(What this task involves):
Pick up the report below on Australia's February consumer price data and continue it after its last sentence.

(Quoted passage):
▬▬▬

ConsensusActualPrevious
CPI - Y/Y7.2%6.8%7.4%

Highlights

Monthly CPI data show that headline inflation slowed to 6.8 percent in February from 7.4 percent in January, below the consensus forecast of 7.2 percent. This remains well above the Reserve Bank of Australia's target range of 2.0 percent to 3.0 percent, but the decline is consistent with the RBA's assessment that inflation peaked in late 2022 and is starting to moderate in response to aggressive policy tightening put in place since last May. This monthly indicator measures the year-over-year change in the CPI index compared with the same month twelve months earlier.

Today's monthly data also show a moderation in underlying price pressures in February, with the measure excluding volatile items falling to 6.9 percent from 7.5 percent in January. Most categories recorded lower year-over-year growth in prices in February, including food, transport, and communications, with education costs being the main exception.

The fall in inflation shown in today's data suggests that policy tightening by the RBA is now having a significant impact on price pressures. The minutes of the RBA's previous meeting at the start of the month showed that officials had identified today's data as something that would"provide important additional information" when they"reconsider the case for a pause" at their next meeting, scheduled for next week. With retail sales data released earlier in the week also showing weaker growth, today's data may be enough to convince officials to pause policy tightening at next week's meeting.

Market Consensus Before Announcement

Consensus for consumer prices in February are expected to ease, but only slightly, to a year-over-year 7.2 percent versus 7.4 percent in January.

Definition

The Consumer Price Index (CPI) is a measure of the average change over time in the prices paid by households for a fixed basket of goods and services. In Australia, the CPI measures the changes in the price of a fixed basket of goods and services, acquired by household consumers who are residents in the eight State/Territory capital cities. (Darwin, Perth, Sydney, Melbourne, Hobart, Brisbane, Canberra and Adelaide).

▬▬▬

(Dataset extract):
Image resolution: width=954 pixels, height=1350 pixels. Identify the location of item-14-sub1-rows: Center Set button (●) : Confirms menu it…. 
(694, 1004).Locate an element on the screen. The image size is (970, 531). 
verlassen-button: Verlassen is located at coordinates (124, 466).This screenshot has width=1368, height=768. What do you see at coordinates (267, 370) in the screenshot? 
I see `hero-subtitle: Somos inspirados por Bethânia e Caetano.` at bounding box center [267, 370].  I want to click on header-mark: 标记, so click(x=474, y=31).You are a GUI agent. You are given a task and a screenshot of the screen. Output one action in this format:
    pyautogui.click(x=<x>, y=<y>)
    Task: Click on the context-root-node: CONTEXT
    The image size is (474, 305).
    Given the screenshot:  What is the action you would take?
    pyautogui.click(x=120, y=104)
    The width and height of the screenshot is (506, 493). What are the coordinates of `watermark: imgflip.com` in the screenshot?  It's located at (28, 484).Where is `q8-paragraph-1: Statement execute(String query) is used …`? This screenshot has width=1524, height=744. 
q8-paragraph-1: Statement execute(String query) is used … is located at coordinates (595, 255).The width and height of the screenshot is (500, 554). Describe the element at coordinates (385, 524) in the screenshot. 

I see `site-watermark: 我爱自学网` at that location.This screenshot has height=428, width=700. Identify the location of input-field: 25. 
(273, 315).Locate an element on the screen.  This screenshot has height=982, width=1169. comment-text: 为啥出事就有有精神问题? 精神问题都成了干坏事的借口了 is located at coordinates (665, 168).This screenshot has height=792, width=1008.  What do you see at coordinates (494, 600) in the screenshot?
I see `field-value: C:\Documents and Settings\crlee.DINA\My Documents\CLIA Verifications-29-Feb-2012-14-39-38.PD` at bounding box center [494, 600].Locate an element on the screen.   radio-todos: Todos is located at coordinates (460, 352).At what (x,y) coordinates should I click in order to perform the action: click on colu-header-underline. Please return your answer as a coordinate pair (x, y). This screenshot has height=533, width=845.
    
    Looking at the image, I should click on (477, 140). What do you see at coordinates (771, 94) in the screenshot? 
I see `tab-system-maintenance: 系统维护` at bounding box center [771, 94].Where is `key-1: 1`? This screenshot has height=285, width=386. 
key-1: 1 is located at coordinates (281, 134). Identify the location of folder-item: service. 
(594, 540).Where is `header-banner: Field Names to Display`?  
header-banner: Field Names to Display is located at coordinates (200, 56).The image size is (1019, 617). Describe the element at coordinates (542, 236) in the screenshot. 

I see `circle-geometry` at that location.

▬▬▬

(Written reply):
Data are released quarterly and, since 2022, monthly. Quarterly inflation data measure the year-over-year change in the index relative to the same quarter twelve months previously. Monthly inflation data measure the year-over-year change in the index relative to the same month twelve months previously.

Description

The consumer price index is the most widely followed indicator of inflation. An investor who understands how inflation influences the markets will benefit over those investors that do not understand the impact. In countries such as Australia, where monetary policy decisions rest on the central bank's inflation target, the rate of inflation directly affects all interest rates charged to business and the consumer.

Inflation is an increase in the overall prices of goods and services. The relationship between inflation and interest rates is the key to understanding how indicators such as the CPI influence the markets - and your investments. Inflation (along with various risks) basically explains how interest rates are set on everything from your mortgage and auto loans to Treasury bills, notes and bonds. As the rate of inflation changes and as expectations on inflation change, the markets adjust interest rates. The effect ripples across stocks, bonds, commodities, and your portfolio, often in a dramatic fashion.

By tracking inflation, whether high or low, rising or falling, investors can anticipate how different types of investments will perform. Over the long run, the bond market will rally (fall) when increases in the CPI are small (large). The equity market rallies with the bond market because low inflation promises low interest rates and is good for profits.

For monetary policy, the Reserve Bank of Australia generally follows the annual change in the consumer price index. It has an inflation target of 2 percent to 3 percent. The RBA also has two preferred core or analytical measures - the weighted and trimmed means. The trimmed mean is a method of averaging that removes a small percentage of the largest and smallest values before calculating the mean. After removing the specified observations, the trimmed mean is found using an arithmetic averaging formula. The weighted mean excludes certain items from the CPI basket (the exclusion approach). Typically, the excluded items are those that are volatile and/or display pronounced seasonal patterns, and those that are subject to administrative price setting.